Here at Mayo Wynne Baxter, our conveyancing team are doing all that we can to ensure that we keep things moving along as smoothly as possible. Our specialised teams are geared up to work remotely and business is running as usual, with normal running hours in order to continue to provide our clients with the minimum amount of disruption.
Working remotely means that we will be progressing transactions by phone, email and where available, video link or call where ordinarily we would be having a meeting in person. Our overall approach as a firm is to follow the guidance issued by Public Health England and Wales. The health of individuals and the public is the priority and as conveyancers, we will be keeping up to date with guidance as it evolves and changes with health advice and government policy in this public health emergency.
COVID-19 and the risks posed in conveyancing transactions
All conveyancing transactions are now subject to government advice on home moving. The Law Society has issued a press release following issues that have been raised amongst the profession as follows:
- Requests for properties to be decontaminated
- Refusal to vacate on completion because the Seller is in isolation
- Failure of disruption to parts of the banking system (such as CHAPS)
- Inability to obtain search results if people are not available to carry out the searches
- Reluctance on the part of the removal company employees to enter properties
- Difficulties in obtaining witnesses
- Issues in mortgage lending surveys physical valuation
At present the government has made a clear direction on the following (and police emergency powers are disapplied only for critical home moves):
- Home moves into occupied properties should only take place where contracts have already been exchanged, and where it has proved impossible for the parties involved to agree a deferral.
- Moves into unoccupied properties may continue, however the move must take account of the Public Health England and Public Health Wales guidance.
- Moves should only occur during the restrictions if your move is critical and it is safe to do so, for example, where the property is empty. If the empty property is in a chain, it may not be possible to complete without breaking the chain.
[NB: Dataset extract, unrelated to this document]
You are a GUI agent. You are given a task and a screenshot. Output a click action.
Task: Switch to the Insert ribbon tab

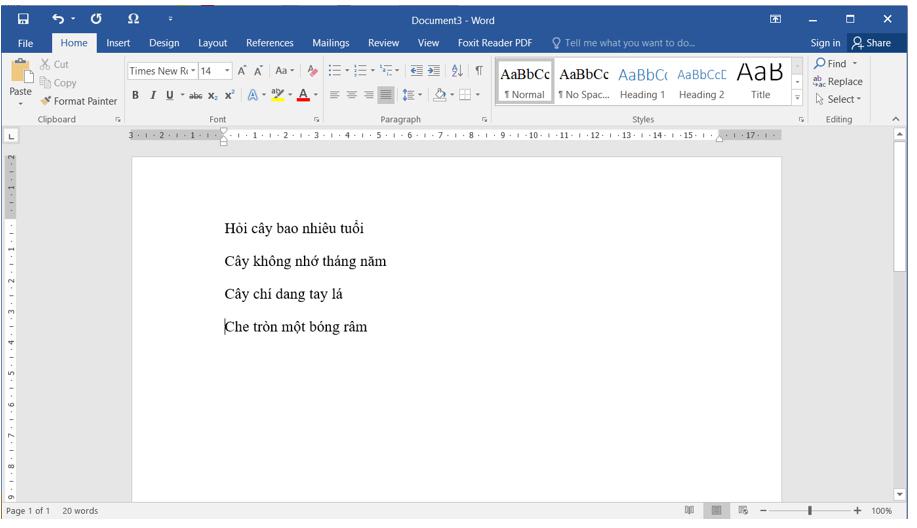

The advice is that you should complete a deep clean if you are moving to a new home and follow the advice given for decontamination of your new home especially if you have reason to believe the previous occupants may have, or have been in contact with, coronavirus.
Conveyancing transactions may fall into any one of the following scenarios:
You have exchanged and need to amend an existing contract
If you have exchanged and if all parties have agreed to defer the completion date, in order to remain compliant with s.2 of the Law of Property (Miscellaneous Provisions) Act 1989, solicitors should exchange a written agreement to vary the contract. The parties can “electronically e-sign the agreement” to vary the existing contract or authorise their solicitor to sign as agent on their behalf. A new contract will not be taking place, only a variation to the existing one. Since the original document cannot be sent to the solicitors on the other side, undertakings will need to be varied to confirm that the original document will be sent when the coronavirus COVID-19 restrictions are lifted.
You have already exchanged contracts
If you have indeed already exchanged contracts then you will need your solicitor to arrange for the transaction to be deferred. If there is a chain, then you may need to liaise with your estate agent to get this agreed with the various parties. Delaying it may not be that easy, especially if the government extend their restrictions on lock-down.
Any sub-agreement should include the provision that once the restrictions are lifted, there will be a period of time agreed before you complete to enable everyone to get ready for the move. This will need to a realistic timescale in order to arrange all that you will need like removals. The process may be further complicated if you have a mortgage and therefore your solicitor will need to ensure that written confirmation from your lender is obtained as to an extension to the mortgage. There are serious considerations to be alerted to however in this “deferral” time frame, such as mortgage considerations, sickness of someone in the chain or worse, death.
Special considerations to those of you who have mortgages pending
If your circumstances change in the time between exchange and completion, and in this time you lose your job and no longer can afford the mortgage, this will be something that will need to be reported to your lender. A further consideration is the property value. In this time of “deferral” the property may have declined in value and impacted the lender’s ability to lend.
If you have a Mortgage, lenders are agreeing to extend their offers for three months and you will need to confirm this by contacting your lender.
Any delays will have a knock-on effect on your searches and since your normal obligations will apply to the lender and clients may need to consider the expiry of searches and whether these will need to be refreshed and the costs involved.
If you have not yet exchanged contracts
Not all is lost – the transaction can continue to progress however, take time to consider carefully the ramifications of instructing your solicitor to exchange contracts. Issues may arise in between exchange and completion and the contract will continue to be binding. If you are looking to exchange, then you must ensure that a suitable clause is incorporated into the contract to account for all the potential risks.